In 2022, Brunei Darussalam’s currency situation remained anchored by its long-standing Currency Interchangeability Agreement with Singapore, established in 1967. Under this arrangement, the Brunei dollar (BND) is pegged at par to the Singapore dollar (SGD), and both currencies are legal tender in each other's countries. This symbiotic relationship provides Brunei with significant monetary stability, anchoring inflation and facilitating seamless trade and financial flows with its major economic partner. The arrangement effectively outsources much of Brunei's monetary policy to the Monetary Authority of Singapore (MAS), which is known for its credible and stable management, thereby bolstering investor confidence in the small sultanate's economy.

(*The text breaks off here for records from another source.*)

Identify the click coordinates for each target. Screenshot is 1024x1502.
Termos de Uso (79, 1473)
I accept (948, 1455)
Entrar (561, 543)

The year saw the Brunei dollar, and by extension its linked policy, face indirect pressures from global macroeconomic developments. As the U.S. Federal Reserve aggressively raised interest rates to combat inflation, the MAS also tightened its monetary policy, allowing the Singapore dollar (and thus the Brunei dollar) to appreciate against a strengthening U.S. dollar. This helped mitigate imported inflation for Brunei, a nation that relies heavily on foreign goods. However, the broader economic context for Brunei in 2022 was one of post-pandemic recovery and fiscal consolidation, heavily dependent on volatile oil and gas revenues. The currency peg provided a crucial buffer against external volatility, even as the nation worked to diversify its economy away from hydrocarbon dependence.
Overall, the currency situation in 2022 was characterized by stability and predictability, a deliberate outcome of the peg. There were no indications or policy shifts suggesting any reconsideration of this foundational agreement. The system continued to serve Brunei's key interests: ensuring price stability, maintaining international credibility, and supporting financial integration within a key regional market. The primary challenges for the nation remained fiscal and economic in nature—related to energy prices and diversification efforts—rather than monetary, thanks to the secure and well-established currency framework.